------ Record list ------

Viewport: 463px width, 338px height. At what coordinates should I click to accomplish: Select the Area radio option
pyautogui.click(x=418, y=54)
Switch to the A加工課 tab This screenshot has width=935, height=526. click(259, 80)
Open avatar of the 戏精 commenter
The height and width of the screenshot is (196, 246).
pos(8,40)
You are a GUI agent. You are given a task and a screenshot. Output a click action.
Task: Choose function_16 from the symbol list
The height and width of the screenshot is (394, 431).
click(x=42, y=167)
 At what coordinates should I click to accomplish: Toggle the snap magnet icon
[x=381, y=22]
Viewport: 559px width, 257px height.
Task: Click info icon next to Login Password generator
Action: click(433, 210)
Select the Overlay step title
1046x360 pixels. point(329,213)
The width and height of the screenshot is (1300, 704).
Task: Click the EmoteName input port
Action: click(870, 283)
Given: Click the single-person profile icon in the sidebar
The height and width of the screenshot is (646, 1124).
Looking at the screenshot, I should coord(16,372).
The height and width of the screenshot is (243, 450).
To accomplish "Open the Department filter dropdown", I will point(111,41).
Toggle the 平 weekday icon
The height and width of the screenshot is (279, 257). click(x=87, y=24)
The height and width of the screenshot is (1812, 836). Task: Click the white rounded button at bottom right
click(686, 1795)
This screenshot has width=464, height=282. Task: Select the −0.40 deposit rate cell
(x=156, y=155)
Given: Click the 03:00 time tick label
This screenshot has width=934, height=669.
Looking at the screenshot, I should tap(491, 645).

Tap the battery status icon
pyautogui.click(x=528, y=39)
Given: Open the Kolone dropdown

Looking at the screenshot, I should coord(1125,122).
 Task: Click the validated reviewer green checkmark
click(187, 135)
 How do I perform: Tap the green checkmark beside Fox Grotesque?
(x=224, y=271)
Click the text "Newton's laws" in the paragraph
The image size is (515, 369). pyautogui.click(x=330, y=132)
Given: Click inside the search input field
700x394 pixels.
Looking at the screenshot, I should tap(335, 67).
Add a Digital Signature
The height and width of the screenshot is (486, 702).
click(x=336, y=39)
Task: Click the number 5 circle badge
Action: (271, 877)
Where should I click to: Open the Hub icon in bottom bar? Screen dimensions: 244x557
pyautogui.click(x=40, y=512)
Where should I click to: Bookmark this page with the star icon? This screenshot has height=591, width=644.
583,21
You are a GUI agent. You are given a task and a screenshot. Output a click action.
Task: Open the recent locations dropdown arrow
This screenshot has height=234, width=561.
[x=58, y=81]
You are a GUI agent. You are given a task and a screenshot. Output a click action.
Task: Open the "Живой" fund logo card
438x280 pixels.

------

Task requirements
Extract every line of the data above that contains the word "checkmark".

Written answer
 Task: Click the validated reviewer green checkmark
 How do I perform: Tap the green checkmark beside Fox Grotesque?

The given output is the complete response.